[Objetivo]
Redigite sem nenhuma alteração as linhas do material entre a que contém "Viewport: 964px width, 402px" e a que contém "click(752, 635)", incluindo as duas.

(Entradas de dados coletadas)
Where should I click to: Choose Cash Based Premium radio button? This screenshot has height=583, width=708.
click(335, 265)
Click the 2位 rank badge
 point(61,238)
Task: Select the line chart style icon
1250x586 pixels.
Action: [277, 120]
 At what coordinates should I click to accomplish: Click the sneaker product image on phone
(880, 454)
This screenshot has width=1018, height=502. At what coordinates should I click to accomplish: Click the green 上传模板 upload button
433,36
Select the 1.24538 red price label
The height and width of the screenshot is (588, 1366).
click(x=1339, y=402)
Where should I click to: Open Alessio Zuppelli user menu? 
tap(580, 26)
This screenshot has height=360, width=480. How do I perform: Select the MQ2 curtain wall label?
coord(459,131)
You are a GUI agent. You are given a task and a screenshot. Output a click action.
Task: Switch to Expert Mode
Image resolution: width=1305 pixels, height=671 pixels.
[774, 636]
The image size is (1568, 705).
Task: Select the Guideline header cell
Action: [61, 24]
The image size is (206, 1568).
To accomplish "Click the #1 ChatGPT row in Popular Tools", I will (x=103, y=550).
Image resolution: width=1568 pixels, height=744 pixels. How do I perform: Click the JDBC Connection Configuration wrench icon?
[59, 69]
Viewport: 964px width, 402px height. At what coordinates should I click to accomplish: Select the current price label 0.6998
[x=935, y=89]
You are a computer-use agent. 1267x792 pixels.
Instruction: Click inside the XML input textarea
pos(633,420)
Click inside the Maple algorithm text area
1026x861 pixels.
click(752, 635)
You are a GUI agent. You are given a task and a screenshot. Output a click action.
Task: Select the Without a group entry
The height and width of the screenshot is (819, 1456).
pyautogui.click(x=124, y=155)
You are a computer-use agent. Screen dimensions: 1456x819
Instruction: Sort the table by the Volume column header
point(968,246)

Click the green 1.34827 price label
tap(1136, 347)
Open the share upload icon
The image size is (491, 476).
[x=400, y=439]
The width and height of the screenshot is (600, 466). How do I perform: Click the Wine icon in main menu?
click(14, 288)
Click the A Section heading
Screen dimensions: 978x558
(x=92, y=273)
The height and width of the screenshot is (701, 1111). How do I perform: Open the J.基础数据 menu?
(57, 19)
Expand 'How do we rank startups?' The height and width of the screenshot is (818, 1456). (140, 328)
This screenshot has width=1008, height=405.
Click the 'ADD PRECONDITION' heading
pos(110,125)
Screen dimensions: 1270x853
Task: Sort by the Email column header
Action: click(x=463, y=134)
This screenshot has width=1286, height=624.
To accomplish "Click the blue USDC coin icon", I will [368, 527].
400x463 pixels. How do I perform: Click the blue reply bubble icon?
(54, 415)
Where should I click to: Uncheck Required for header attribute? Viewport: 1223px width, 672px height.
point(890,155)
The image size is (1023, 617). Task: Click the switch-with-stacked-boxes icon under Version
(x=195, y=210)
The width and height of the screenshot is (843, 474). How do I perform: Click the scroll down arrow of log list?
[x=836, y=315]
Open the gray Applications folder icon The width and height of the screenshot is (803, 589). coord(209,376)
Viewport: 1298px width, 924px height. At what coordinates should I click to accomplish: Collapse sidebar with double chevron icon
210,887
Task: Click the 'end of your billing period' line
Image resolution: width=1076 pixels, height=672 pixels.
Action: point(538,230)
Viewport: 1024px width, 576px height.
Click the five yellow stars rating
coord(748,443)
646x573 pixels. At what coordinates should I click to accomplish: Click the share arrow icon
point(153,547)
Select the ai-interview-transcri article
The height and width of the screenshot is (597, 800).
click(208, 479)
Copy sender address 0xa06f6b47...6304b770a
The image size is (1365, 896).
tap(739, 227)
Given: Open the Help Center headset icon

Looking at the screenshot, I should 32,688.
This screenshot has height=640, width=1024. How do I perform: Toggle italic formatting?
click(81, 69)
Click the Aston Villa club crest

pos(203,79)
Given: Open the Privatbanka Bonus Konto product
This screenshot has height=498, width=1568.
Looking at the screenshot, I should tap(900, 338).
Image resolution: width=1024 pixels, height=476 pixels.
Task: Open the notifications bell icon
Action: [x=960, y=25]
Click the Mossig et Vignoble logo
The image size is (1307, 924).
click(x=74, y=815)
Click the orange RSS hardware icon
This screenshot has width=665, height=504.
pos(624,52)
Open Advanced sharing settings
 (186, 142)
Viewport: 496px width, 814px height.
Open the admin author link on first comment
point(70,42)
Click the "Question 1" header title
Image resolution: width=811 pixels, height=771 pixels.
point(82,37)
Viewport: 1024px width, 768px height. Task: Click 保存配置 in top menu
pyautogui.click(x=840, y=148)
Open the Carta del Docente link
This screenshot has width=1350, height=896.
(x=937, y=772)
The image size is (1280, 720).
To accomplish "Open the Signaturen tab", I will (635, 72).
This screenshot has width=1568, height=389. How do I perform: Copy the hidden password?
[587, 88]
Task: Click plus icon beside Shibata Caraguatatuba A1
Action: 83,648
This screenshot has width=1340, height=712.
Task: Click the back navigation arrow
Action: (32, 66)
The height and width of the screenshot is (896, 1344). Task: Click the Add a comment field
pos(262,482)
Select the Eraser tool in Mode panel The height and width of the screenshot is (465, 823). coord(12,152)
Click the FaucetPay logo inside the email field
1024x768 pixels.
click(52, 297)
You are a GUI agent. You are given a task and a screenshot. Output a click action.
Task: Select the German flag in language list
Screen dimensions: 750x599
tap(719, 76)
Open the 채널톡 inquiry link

[Resposta correta]
Viewport: 964px width, 402px height. At what coordinates should I click to accomplish: Select the current price label 0.6998
[x=935, y=89]
You are a computer-use agent. 1267x792 pixels.
Instruction: Click inside the XML input textarea
pos(633,420)
Click inside the Maple algorithm text area
1026x861 pixels.
click(752, 635)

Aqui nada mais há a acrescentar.